【きもつき情報局】流鏑馬2015 強い意志で大役果たす

肝付町の四十九所神社参道で行われる流鏑馬は900年以上の歴史を持ちます。
 
武芸としてではなく、公家に伝えられた神事としての性格を色濃く残しており、射手は古式ゆかしい狩衣姿で化粧をほどこし、綾藺笠をつけて流鏑馬に望みます。
 
今年の射手に選ばれたのは、高山中学校2年生の増田啓吾くんです。
 
本番前のやぶさめパレード
 
啓吾くんは練習中に落馬して骨折するという事故のため、常になく馬上練習が短期間となりました。それでも、強い意志を持って練習に励み、10月18日に行われた流鏑馬に挑みました。
 
今年は安全を確保するためにも、馬場を少し広げ、高山流鏑馬保存会のメンバーらが馬場と観客の間に立つことになりました。保存会のメンバーが鏑矢について観客に説明する場面も見られ、流鏑馬の知識を広めることにも一役買ったようです。
 
観客で埋まる参道
 
観客に雁股の矢について説明する保存会メンバー
 
流鏑馬は例年通り、14時から始まりました。馬場を歩いて往復する馬場ならしが終わると、矢を射ずに走る空走りです。
 
鳥居の前から神馬が勢い良く駆け出し、五色の紙吹雪が舞いました。いよいよ始まります。
 
空走りのスタート
 
ところが、一番的を過ぎたあたりで、どよめきが起きました。神馬が射手を振り落としてしまったのです。射手に大きな怪我がなかったことから、再開が決まりました。
 
次は「第一走」です。このとき、射手は神馬が駆け出すと五色の紙吹雪とともに軍扇を投げます。
 
紙吹雪とともに扇が舞います
 
最も重要だといわれている第一走の一番的を白羽の矢が見事に射抜きました。しかし、続けて二番的へ向かう途中で、再び神馬から射手が振り落とされてしまいました。
 
白羽の矢が立つ一番的
 
射手は落馬の衝撃を乗り越えて、第二、第三走に挑み、一番的を射抜きましたが、残念ながら同様にほぼ同じところで、落馬が繰り返されてしまいました。
 
しかし、諦めることなく挑んだ射手に、観客からは温かい拍手が送られました。
 
共に大役を果たした馬をいたわる啓吾くん
 
大役を果たした啓吾くんは「怖かったけれど、せっかく射手になったのだから最後までやりたいと、続けました。これまでつらいことは避けていたけれど、最後まであきらめない心を学びました。
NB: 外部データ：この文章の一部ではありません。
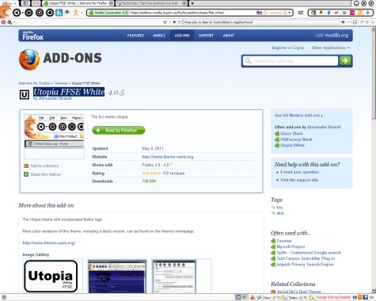
Task: Click the search for add-ons field
Action: tap(291, 61)
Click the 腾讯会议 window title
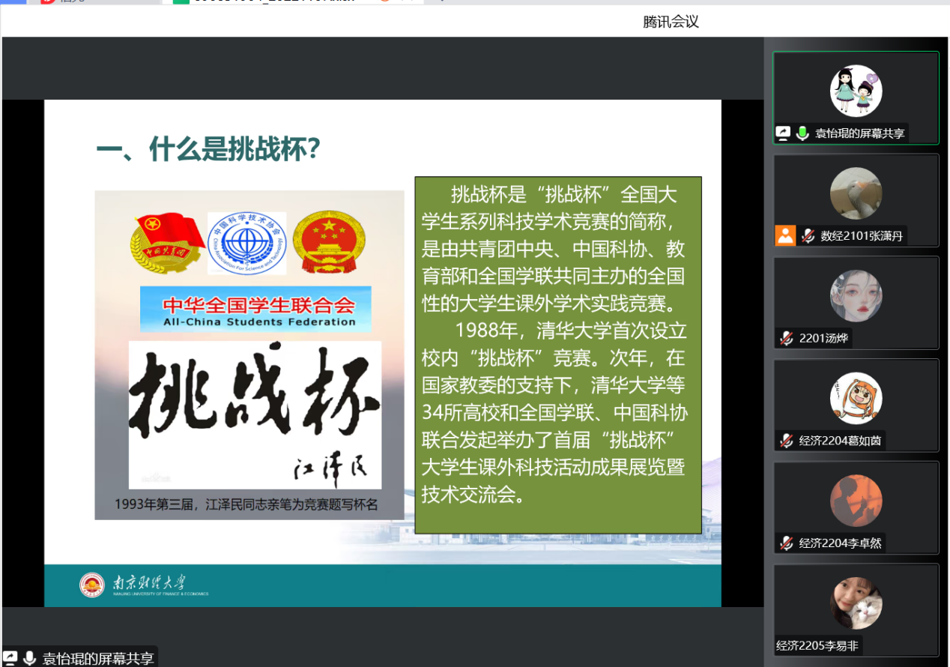 point(671,22)
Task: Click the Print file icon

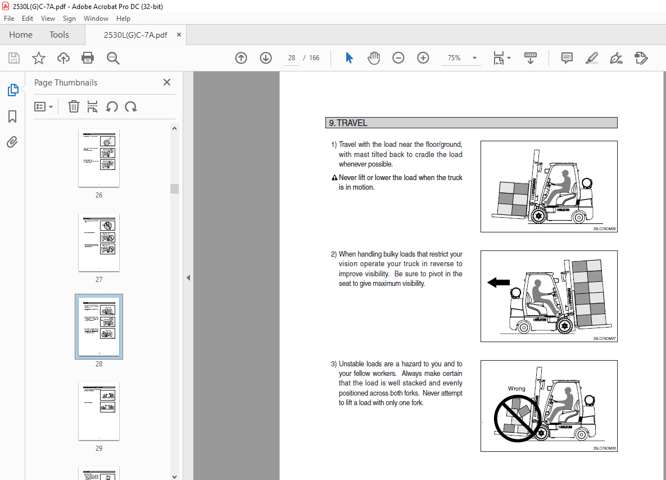Action: 88,58

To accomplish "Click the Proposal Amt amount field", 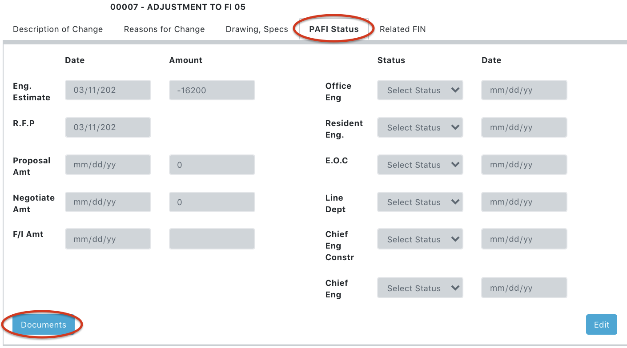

射手をやってよかったです」と話し、自身の成長を感じた様子でした。
後射手(昨年の射手)の川野雅くん
昨年の射手で今年の後射手を務めた川野雅くんは啓吾くんのアクシデントを受けて「自分が代わりに乗ることは簡単なことですが、啓吾くんが乗ることが大事だと思いました。昨年の自分よりも矢を多く当てているのだから、それだけで十分、大役を果たしたと思います」と話しました。